Book by Herbert George Wells

Mr. Britling Sees It Through is H. G. Wells's "masterpiece of the wartime experience in south eastern England." The novel was published in September 1916.

Mr. Britling Sees It Through was one of the most popular novels in the United Kingdom and Australia during World War I. Wells's American publisher paid £20,000 for it. Maxim Gorky called the novel "the finest, most courageous, truthful, and humane book written in Europe in the course of this accursed war . . at a time of universal barbarism and cruelty, your book is an important and truly humane work."

== Synopsis ==
Mr. Britling Sees It Through tells the story of a renowned writer, Mr. Britling, a protagonist who is quite evidently an alter ego of the author. The garrulous, easy-going Mr. Britling lives with family and friends in the fictional village of Matching's Easy, located in the county of Essex, northeast of London. The novel is divided into three parts. Book the First, entitled "Matching's Easy at Ease," is set in June–July 1914 and is at first narrated from the point of view of an American, Mr. Direck, who visits Mr. Britling's establishment in Dower House and falls in love with Cissie, the sister of Mr. Britling's secretary's wife. Also in the company are Mr. Britling's son Hugh and a visiting German student, Herr Heinrich, who is forced to leave when war breaks out. Book the Second, "Matching's Easy at War," covers August 1914 to October 1915, when Mr. Britling's son Hugh is killed at the front. In Book the Third, "The Testament of Matching's Easy," Mr. Britling learns that Herr Heinrich has also been killed, and writes a long letter to the dead German soldier's parents.
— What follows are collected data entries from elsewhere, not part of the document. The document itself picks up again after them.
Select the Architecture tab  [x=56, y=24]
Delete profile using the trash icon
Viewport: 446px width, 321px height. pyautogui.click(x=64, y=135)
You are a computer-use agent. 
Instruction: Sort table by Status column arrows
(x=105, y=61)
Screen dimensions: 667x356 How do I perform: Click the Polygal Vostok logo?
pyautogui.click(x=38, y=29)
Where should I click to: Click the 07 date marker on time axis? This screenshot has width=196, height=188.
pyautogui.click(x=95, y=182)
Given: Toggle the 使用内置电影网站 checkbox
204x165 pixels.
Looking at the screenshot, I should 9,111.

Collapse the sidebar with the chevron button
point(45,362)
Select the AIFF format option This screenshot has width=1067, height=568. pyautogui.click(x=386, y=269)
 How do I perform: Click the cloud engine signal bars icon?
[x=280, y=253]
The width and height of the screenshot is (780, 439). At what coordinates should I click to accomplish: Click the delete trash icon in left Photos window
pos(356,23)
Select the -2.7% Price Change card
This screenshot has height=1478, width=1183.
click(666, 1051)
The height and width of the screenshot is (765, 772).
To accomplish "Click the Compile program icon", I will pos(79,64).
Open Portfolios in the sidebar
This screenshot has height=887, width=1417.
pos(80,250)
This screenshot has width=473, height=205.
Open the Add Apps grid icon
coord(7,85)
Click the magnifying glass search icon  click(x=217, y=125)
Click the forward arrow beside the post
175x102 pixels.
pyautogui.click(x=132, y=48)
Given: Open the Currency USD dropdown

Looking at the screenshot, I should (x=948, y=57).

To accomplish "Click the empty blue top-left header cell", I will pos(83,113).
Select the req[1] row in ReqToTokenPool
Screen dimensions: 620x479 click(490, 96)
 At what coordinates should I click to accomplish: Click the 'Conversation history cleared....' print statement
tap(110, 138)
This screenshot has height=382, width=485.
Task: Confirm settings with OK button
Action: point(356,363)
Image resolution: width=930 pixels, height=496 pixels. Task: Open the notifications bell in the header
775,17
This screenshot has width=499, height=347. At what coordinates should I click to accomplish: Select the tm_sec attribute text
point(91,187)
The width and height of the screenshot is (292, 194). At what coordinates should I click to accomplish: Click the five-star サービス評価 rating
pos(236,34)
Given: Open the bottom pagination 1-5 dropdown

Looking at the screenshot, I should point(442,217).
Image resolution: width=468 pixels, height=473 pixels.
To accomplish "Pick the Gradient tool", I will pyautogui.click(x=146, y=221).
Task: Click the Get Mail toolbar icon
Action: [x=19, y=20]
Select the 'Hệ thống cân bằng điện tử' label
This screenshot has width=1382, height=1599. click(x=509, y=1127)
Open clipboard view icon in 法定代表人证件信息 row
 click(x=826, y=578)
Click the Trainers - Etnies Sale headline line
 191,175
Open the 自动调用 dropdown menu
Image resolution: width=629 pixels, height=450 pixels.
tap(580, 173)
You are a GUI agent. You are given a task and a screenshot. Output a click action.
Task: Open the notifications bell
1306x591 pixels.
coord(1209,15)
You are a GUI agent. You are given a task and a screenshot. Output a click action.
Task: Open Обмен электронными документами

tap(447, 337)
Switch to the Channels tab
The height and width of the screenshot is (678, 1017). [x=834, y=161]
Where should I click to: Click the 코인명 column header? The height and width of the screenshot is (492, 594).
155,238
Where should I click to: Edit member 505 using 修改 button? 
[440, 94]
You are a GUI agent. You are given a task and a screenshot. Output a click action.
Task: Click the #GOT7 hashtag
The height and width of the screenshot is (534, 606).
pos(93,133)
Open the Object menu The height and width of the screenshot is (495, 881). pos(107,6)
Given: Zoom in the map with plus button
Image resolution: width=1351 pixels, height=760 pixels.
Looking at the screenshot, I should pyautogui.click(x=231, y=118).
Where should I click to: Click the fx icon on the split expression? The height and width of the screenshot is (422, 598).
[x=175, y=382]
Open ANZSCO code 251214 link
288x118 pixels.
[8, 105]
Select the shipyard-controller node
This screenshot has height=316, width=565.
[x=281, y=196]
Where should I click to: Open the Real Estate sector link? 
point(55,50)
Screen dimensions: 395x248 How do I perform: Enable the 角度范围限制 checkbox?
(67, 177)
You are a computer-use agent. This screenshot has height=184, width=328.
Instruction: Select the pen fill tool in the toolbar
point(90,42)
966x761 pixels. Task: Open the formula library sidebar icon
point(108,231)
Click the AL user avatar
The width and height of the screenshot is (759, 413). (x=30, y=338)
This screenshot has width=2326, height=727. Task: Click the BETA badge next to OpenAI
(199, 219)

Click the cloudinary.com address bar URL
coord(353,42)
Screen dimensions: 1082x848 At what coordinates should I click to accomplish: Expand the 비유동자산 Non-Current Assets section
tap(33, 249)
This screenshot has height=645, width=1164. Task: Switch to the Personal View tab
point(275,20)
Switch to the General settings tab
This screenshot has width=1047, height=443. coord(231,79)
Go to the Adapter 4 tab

== Thematic composition ==
Mr. Britling is a complex character whose conflicts are the chief concern of the plot. Mrs. Britling (Edith) runs the household, but she does not engage her husband's affections entirely. On the one hand, he is involved in "his eighth love affair" with a Mrs. Harrowdean (though this affair does not survive the beginning of the war). At a deeper level, he feels himself "profoundly incompatible" with Edith, his present wife, whom he married after the death of his first wife Mary, with whom he had been "passionately happy." His deep love of the son they had together, Hugh, is inflected by his continued emotional attachment to the memory of his first wife.

It is the obliviousness to Prussian militarism (through most of the novel, the First World War is blamed on this), and then the collective resolve of British society to confront it, that are the principal themes of Mr. Britling Sees It Through, but in the final pages the protagonist wins through to a larger, religious interpretation of the tragedy. Much of the first book is devoted to discussions of the character of British society, and much of the second and third to discussions of Britain's response to the challenge of the war. Mr. Britling is a critical but not radical observer of the national and international scene. He regards British life in general, for example, as an unplanned, organic development, and believes that the British Empire came into existence in a haphazard, unintentional manner.

Mr. Britling Sees It Through is of note for its extended exposition of Wells's non-sectarian religious faith: "Religion is the first thing and the last thing, and until a man has found God and been found by God, he begins at no beginning, he works to no end. He may have his friendships, his partial loyalties, his scraps of honour. But all these things fall into place and life falls into place only with God. Only with God. God, who fights through men against Blind Force and Night and Non-Existence; who is the end, who is the meaning." The novel was used as a text at chaplains' school, and was embraced by military officers and religious leaders.